» **TASKS**:
A) From the passage about the writer's oldest child, copy everything from "His name is" down to "happens too fast.".
B) According to the passage about the writer's oldest child, what kind of work does the nine-year-old plan to do as an adult?

» **SUPPLIED PASSAGE**:
^^^^^^^^^^^^^^^^
I write about my two littlest children all the time. I do have an older one though. He’s nine. He’s going to be a scientist when he grows up… a DNA mutating scientist to be specific. He reads science books about anthropology, outer space, and all things repulsive. He also really likes The Diary of a Wimpy Kid but I explain to him, that wimpy is not really a nice word. Some kids, like him, are “highly sensitive children” and that that’s actually a good thing, that will make him an amazing adult.
His name is Noah. He’s half grown up now.
It went too fast.
Sometimes, when I’m laying with my daughter Ayla, I squint and pretend for a moment that she is Noah. Their features are similar enough that if I squint, I can live in the past for just a moment. It usually ends with a sadness, as I wonder who I will squint with when my youngest child is nine.
I am highly immersed in the world of infants and toddlers because of my blogging for Everything Birth. There is a whole other part of me that I don’t share on here though that you will all become one day if you aren’t already. If you don’t already know:
It happens too fast.
Right now, I listen to nearly endless monolouges about Ben 10 creatures and Spy Gear. Yesterday, I sat with my fingers on a lie detector testing machine as my nine year old questioned me about the missing chunks of his chocolate bar. (Not really sure why it said I was lying… broken piece of junk.)
Instead of being asked, “What’s Dat?” I get asked way harder questions like, “Why is Jagger so mean to me?” or “What happens when you die?” and “How do you kiss a girl?”
It went by too fast.
If only I could squint and go back in time… I’d burn each smell, touch and tiny, unrecognizable word into my memory.
^^^^^^^^^^^^^^^^
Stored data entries
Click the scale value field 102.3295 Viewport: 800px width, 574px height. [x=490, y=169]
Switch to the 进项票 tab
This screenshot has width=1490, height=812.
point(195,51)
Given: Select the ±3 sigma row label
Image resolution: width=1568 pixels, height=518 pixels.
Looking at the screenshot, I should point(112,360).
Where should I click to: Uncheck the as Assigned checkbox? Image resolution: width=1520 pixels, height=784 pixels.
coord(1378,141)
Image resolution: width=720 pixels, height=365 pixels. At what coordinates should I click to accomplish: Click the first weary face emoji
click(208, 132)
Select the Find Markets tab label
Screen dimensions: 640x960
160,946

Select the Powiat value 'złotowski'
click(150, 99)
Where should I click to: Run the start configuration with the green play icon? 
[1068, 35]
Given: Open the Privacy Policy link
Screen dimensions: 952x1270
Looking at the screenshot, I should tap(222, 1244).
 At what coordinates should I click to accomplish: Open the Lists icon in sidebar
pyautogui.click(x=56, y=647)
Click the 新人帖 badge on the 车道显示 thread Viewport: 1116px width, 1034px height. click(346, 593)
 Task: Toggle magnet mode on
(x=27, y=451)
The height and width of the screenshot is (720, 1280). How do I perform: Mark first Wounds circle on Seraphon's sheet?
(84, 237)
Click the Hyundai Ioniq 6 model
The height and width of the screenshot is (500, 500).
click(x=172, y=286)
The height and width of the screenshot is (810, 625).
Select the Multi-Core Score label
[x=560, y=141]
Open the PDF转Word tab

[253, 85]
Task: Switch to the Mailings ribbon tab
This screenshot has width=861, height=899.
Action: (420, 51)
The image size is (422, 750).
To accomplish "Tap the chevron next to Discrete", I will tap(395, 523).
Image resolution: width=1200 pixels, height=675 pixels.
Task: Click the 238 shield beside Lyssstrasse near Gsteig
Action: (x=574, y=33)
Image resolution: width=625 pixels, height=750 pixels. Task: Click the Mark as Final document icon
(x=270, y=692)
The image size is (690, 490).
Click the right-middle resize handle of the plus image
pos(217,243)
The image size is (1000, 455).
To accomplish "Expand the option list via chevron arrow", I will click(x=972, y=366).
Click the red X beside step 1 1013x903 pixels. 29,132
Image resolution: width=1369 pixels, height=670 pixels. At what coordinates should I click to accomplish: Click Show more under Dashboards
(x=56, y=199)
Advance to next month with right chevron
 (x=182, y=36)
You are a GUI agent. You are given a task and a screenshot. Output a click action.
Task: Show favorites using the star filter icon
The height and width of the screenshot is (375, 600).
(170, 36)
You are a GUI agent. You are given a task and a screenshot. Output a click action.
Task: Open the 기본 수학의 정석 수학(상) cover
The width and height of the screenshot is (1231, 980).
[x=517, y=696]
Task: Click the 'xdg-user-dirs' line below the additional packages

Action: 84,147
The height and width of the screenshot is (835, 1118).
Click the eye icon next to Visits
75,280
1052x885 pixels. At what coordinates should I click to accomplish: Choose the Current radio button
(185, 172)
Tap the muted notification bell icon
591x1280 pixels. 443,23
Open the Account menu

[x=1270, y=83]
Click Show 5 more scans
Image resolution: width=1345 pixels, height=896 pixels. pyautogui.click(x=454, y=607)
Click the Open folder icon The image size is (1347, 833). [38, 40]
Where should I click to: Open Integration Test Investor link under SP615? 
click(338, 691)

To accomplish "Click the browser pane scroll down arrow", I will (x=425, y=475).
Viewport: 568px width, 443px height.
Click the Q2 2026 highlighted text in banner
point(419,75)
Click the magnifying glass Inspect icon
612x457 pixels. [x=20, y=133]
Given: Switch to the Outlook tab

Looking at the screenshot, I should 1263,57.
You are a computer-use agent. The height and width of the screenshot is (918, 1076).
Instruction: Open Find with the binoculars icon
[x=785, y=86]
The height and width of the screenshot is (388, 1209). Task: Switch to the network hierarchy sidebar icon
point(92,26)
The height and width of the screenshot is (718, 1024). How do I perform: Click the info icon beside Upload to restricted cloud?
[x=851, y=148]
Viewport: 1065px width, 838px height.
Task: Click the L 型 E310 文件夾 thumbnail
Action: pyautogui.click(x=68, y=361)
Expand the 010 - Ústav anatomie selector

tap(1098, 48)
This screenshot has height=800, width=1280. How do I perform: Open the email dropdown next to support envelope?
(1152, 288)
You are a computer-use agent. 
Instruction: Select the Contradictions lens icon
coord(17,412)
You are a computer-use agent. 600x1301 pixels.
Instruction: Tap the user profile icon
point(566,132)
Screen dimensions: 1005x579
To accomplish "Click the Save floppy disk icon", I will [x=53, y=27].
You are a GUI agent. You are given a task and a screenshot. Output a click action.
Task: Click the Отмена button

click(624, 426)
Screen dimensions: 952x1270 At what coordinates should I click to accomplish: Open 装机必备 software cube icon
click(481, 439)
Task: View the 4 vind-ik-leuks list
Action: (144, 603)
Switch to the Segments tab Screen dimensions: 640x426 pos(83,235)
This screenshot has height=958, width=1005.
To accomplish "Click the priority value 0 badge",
^^^^^^^^^^^^^^^^
» **EXPECTED RESPONSES**:
A)
His name is Noah. He’s half grown up now.
It went too fast.
Sometimes, when I’m laying with my daughter Ayla, I squint and pretend for a moment that she is Noah. Their features are similar enough that if I squint, I can live in the past for just a moment. It usually ends with a sadness, as I wonder who I will squint with when my youngest child is nine.
I am highly immersed in the world of infants and toddlers because of my blogging for Everything Birth. There is a whole other part of me that I don’t share on here though that you will all become one day if you aren’t already. If you don’t already know:
It happens too fast.

B) He plans to be a DNA mutating scientist.